Tyskie (/pl/) is a Polish beer brand originating from Tyskie Browary Książęce, a brewery in the Upper Silesian town of Tychy founded in 1629. It is produced by Kompania Piwowarska, a Polish brewing group that has been part of Asahi Breweries since 2017.
==Beers==
The main brands are Tyskie Gronie (pale lager).

==History==
Beer has been produced in Tychy continuously for almost 400 years. From 1629, the brewery, then known in German as the "Fürstliche Brauerei Tichau" (Princely Brewery Tychy), was in the ownership of the noble House of Promnitz. From 1861, the brewery became known as the "Fürstliche Brauerei in Tichau" (Princely Brewery in Tychy) and came under the management of Hans von Hochberg from the German princely (German Fürsten) House of Pless. Between 1918 and 1939, the brewery merged with neighbouring competing companies, but came under provisional administration of the Polish state intermittently from 1934 due to unpaid taxes. During World War II, the brewery was put under the management of the occupying authorities.

==Types of beer produced==
In its beginnings, the brewery produced three kinds of beer: mailings, yeast and tableware. Only the high quality beer was intended for sale, and the other two were a beer allowance drunk mainly by brewers and their families. In the early nineteenth century the brewery produced only two beverages: beer and Bavarian malt, both top-fermenting. Bavarian malt with a classical composition, saturated color was brown, sweet, and low-hopped. The standard favorite was the dark niskoekstraktowe, weak and only for immediate consumption. After the expansion of the brewery in the nineteenth century and the introduction of bottom-fermenting, they started to produce Tyskie lager, a relatively short Bavarian beer. The first beers were light and were sold under the Książęce brand. In the interwar period, popular brands from Tyskie were the Książęce Tyskie Pilsen (Princely Tychy Pilsner), the Książęce Tyskie Export, the Książęce Tyskie Beer full, and Tyskie Porter.

==Export==
Tyskie sales accounted for 18% of the Polish market in 2009. Tyskie also has a large export distribution through its parent company. The main export brands are Tyskie Gronie, a 5.0% pale lager Tyskie Gronie is 5.2% ABV in produced by Tychy Brewery Princely.

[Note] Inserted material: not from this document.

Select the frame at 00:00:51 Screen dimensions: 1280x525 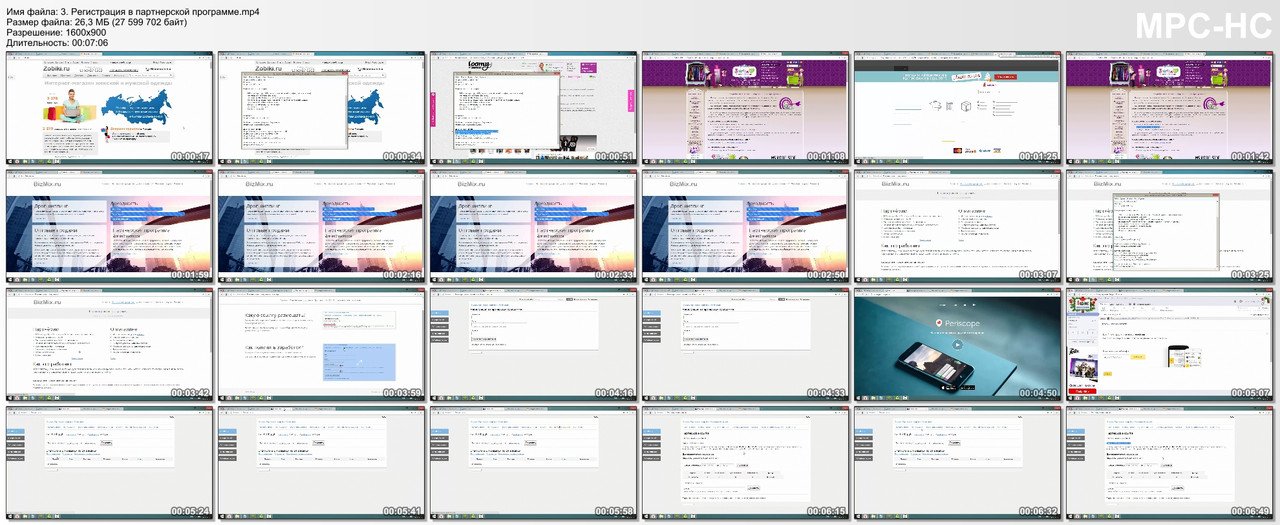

Tyskie Gronie (abv 5.0%) is also brewed and canned by the Grolsche brewery in Enschede, Netherlands, for the UK market (imported by Asahi UK Ltd).

==Marketing==
Tyskie bottle labels depict a royal crown to commemorate John III Sobieski king of Poland, who was born in 1629, the same year the family von Promnitz established a brewery in the town of Tychy.

==Tourism==
In 2004, the Tyskie Brewing Museum was founded on the brewery premises in Tychy.

==Honors==
In 2002, Tyskie Gronie won The Brewing Industry International Awards, receiving the Gold Medal and Grand Prix awards.

In 2005 in Munich at a global beer fair hosted by Drink Tec, Tyskie again received the Grand Prix.

In 2011 Tyskie received the Gold Medal du Monde Selection – International Institute for Quality Selections.